• What you need to do:
Whatever appears in the listing must be reproduced exactly.

• Dataset entries:
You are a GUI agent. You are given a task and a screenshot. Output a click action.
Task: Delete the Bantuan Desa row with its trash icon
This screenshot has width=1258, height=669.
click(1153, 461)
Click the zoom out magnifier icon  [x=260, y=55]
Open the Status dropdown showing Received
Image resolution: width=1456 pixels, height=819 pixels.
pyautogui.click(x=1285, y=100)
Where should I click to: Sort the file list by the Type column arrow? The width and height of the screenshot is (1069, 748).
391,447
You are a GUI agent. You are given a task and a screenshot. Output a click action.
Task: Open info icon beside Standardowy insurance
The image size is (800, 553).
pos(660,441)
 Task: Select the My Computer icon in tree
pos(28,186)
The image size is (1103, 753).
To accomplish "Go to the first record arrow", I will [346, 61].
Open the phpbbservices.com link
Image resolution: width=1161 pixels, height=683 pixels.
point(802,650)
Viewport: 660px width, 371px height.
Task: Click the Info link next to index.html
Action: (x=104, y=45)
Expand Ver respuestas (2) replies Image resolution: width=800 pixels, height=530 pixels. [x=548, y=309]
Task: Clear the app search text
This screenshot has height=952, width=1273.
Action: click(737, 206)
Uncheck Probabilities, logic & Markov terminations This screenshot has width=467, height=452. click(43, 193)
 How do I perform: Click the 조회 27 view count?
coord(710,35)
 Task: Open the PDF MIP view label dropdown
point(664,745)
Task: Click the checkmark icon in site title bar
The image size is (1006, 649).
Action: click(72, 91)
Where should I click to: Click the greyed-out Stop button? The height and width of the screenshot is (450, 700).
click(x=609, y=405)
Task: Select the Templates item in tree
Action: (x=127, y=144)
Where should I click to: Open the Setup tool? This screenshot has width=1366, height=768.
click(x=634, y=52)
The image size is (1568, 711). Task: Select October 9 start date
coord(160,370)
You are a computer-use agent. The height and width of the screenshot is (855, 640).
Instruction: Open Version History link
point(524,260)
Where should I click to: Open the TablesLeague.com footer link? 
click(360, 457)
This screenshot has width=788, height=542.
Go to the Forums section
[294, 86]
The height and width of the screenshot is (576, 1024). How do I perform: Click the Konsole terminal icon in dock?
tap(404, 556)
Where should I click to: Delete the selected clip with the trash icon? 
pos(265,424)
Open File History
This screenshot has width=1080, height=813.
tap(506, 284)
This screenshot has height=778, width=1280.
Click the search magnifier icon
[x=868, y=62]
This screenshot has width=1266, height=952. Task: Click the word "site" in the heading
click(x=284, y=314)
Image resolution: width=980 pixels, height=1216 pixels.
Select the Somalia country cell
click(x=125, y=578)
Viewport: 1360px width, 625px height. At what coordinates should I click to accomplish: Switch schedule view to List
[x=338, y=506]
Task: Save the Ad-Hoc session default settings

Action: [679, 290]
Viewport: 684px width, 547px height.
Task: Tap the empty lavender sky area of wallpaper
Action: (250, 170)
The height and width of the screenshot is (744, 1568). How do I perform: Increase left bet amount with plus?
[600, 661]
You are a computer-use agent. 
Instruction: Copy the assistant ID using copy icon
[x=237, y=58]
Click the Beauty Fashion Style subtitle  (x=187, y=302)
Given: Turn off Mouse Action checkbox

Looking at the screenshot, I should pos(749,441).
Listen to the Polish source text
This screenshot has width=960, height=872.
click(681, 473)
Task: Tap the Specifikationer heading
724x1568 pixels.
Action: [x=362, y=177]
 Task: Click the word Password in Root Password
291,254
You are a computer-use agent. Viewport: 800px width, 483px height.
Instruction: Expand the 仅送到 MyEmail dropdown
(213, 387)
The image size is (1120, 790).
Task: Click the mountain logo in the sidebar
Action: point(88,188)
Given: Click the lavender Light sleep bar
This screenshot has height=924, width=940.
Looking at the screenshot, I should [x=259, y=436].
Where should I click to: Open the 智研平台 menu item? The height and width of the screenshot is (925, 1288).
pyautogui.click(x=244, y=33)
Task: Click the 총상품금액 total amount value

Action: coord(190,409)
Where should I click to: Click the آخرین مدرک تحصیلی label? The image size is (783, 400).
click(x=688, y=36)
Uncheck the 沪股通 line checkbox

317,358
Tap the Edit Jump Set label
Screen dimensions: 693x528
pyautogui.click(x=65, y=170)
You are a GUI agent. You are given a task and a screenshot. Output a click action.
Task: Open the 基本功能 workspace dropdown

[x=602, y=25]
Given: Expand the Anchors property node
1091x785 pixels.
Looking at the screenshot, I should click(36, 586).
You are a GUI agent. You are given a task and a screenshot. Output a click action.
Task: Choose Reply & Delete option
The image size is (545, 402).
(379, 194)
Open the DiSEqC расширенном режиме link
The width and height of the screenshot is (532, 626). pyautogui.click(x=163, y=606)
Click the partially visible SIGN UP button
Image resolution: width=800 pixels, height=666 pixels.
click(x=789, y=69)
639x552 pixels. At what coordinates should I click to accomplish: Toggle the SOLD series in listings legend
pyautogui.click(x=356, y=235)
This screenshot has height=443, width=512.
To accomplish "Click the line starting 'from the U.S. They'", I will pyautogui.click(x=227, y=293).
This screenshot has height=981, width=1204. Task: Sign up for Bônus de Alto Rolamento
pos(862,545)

• Response box:
You are a GUI agent. You are given a task and a screenshot. Output a click action.
Task: Delete the Bantuan Desa row with its trash icon
This screenshot has width=1258, height=669.
click(1153, 461)
Click the zoom out magnifier icon  [x=260, y=55]
Open the Status dropdown showing Received
Image resolution: width=1456 pixels, height=819 pixels.
pyautogui.click(x=1285, y=100)
Where should I click to: Sort the file list by the Type column arrow? The width and height of the screenshot is (1069, 748).
391,447
You are a GUI agent. You are given a task and a screenshot. Output a click action.
Task: Open info icon beside Standardowy insurance
The image size is (800, 553).
pos(660,441)
 Task: Select the My Computer icon in tree
pos(28,186)
The image size is (1103, 753).
To accomplish "Go to the first record arrow", I will [346, 61].
Open the phpbbservices.com link
Image resolution: width=1161 pixels, height=683 pixels.
point(802,650)
Viewport: 660px width, 371px height.
Task: Click the Info link next to index.html
Action: (x=104, y=45)
Expand Ver respuestas (2) replies Image resolution: width=800 pixels, height=530 pixels. [x=548, y=309]
Task: Clear the app search text
This screenshot has height=952, width=1273.
Action: click(737, 206)
Uncheck Probabilities, logic & Markov terminations This screenshot has width=467, height=452. click(43, 193)
 How do I perform: Click the 조회 27 view count?
coord(710,35)
 Task: Open the PDF MIP view label dropdown
point(664,745)
Task: Click the checkmark icon in site title bar
The image size is (1006, 649).
Action: click(72, 91)
Where should I click to: Click the greyed-out Stop button? The height and width of the screenshot is (450, 700).
click(x=609, y=405)
Task: Select the Templates item in tree
Action: (x=127, y=144)
Where should I click to: Open the Setup tool? This screenshot has width=1366, height=768.
click(x=634, y=52)
The image size is (1568, 711). Task: Select October 9 start date
coord(160,370)
You are a computer-use agent. The height and width of the screenshot is (855, 640).
Instruction: Open Version History link
point(524,260)
Where should I click to: Open the TablesLeague.com footer link? 
click(360, 457)
This screenshot has width=788, height=542.
Go to the Forums section
[294, 86]
The height and width of the screenshot is (576, 1024). How do I perform: Click the Konsole terminal icon in dock?
tap(404, 556)
Where should I click to: Delete the selected clip with the trash icon? 
pos(265,424)
Open File History
This screenshot has width=1080, height=813.
tap(506, 284)
This screenshot has height=778, width=1280.
Click the search magnifier icon
[x=868, y=62]
This screenshot has width=1266, height=952. Task: Click the word "site" in the heading
click(x=284, y=314)
Image resolution: width=980 pixels, height=1216 pixels.
Select the Somalia country cell
click(x=125, y=578)
Viewport: 1360px width, 625px height. At what coordinates should I click to accomplish: Switch schedule view to List
[x=338, y=506]
Task: Save the Ad-Hoc session default settings

Action: [679, 290]
Viewport: 684px width, 547px height.
Task: Tap the empty lavender sky area of wallpaper
Action: (250, 170)
The height and width of the screenshot is (744, 1568). How do I perform: Increase left bet amount with plus?
[600, 661]
You are a computer-use agent. 
Instruction: Copy the assistant ID using copy icon
[x=237, y=58]
Click the Beauty Fashion Style subtitle  (x=187, y=302)
Given: Turn off Mouse Action checkbox

Looking at the screenshot, I should pos(749,441).
Listen to the Polish source text
This screenshot has width=960, height=872.
click(681, 473)
Task: Tap the Specifikationer heading
724x1568 pixels.
Action: [x=362, y=177]
 Task: Click the word Password in Root Password
291,254
You are a computer-use agent. Viewport: 800px width, 483px height.
Instruction: Expand the 仅送到 MyEmail dropdown
(213, 387)
The image size is (1120, 790).
Task: Click the mountain logo in the sidebar
Action: point(88,188)
Given: Click the lavender Light sleep bar
This screenshot has height=924, width=940.
Looking at the screenshot, I should [x=259, y=436].
Where should I click to: Open the 智研平台 menu item? The height and width of the screenshot is (925, 1288).
pyautogui.click(x=244, y=33)
Task: Click the 총상품금액 total amount value

Action: coord(190,409)
Where should I click to: Click the آخرین مدرک تحصیلی label? The image size is (783, 400).
click(x=688, y=36)
Uncheck the 沪股通 line checkbox

317,358
Tap the Edit Jump Set label
Screen dimensions: 693x528
pyautogui.click(x=65, y=170)
You are a GUI agent. You are given a task and a screenshot. Output a click action.
Task: Open the 基本功能 workspace dropdown

[x=602, y=25]
Given: Expand the Anchors property node
1091x785 pixels.
Looking at the screenshot, I should click(36, 586).
You are a GUI agent. You are given a task and a screenshot. Output a click action.
Task: Choose Reply & Delete option
The image size is (545, 402).
(379, 194)
Open the DiSEqC расширенном режиме link
The width and height of the screenshot is (532, 626). pyautogui.click(x=163, y=606)
Click the partially visible SIGN UP button
Image resolution: width=800 pixels, height=666 pixels.
click(x=789, y=69)
639x552 pixels. At what coordinates should I click to accomplish: Toggle the SOLD series in listings legend
pyautogui.click(x=356, y=235)
This screenshot has height=443, width=512.
To accomplish "Click the line starting 'from the U.S. They'", I will pyautogui.click(x=227, y=293).
This screenshot has height=981, width=1204. Task: Sign up for Bônus de Alto Rolamento
pos(862,545)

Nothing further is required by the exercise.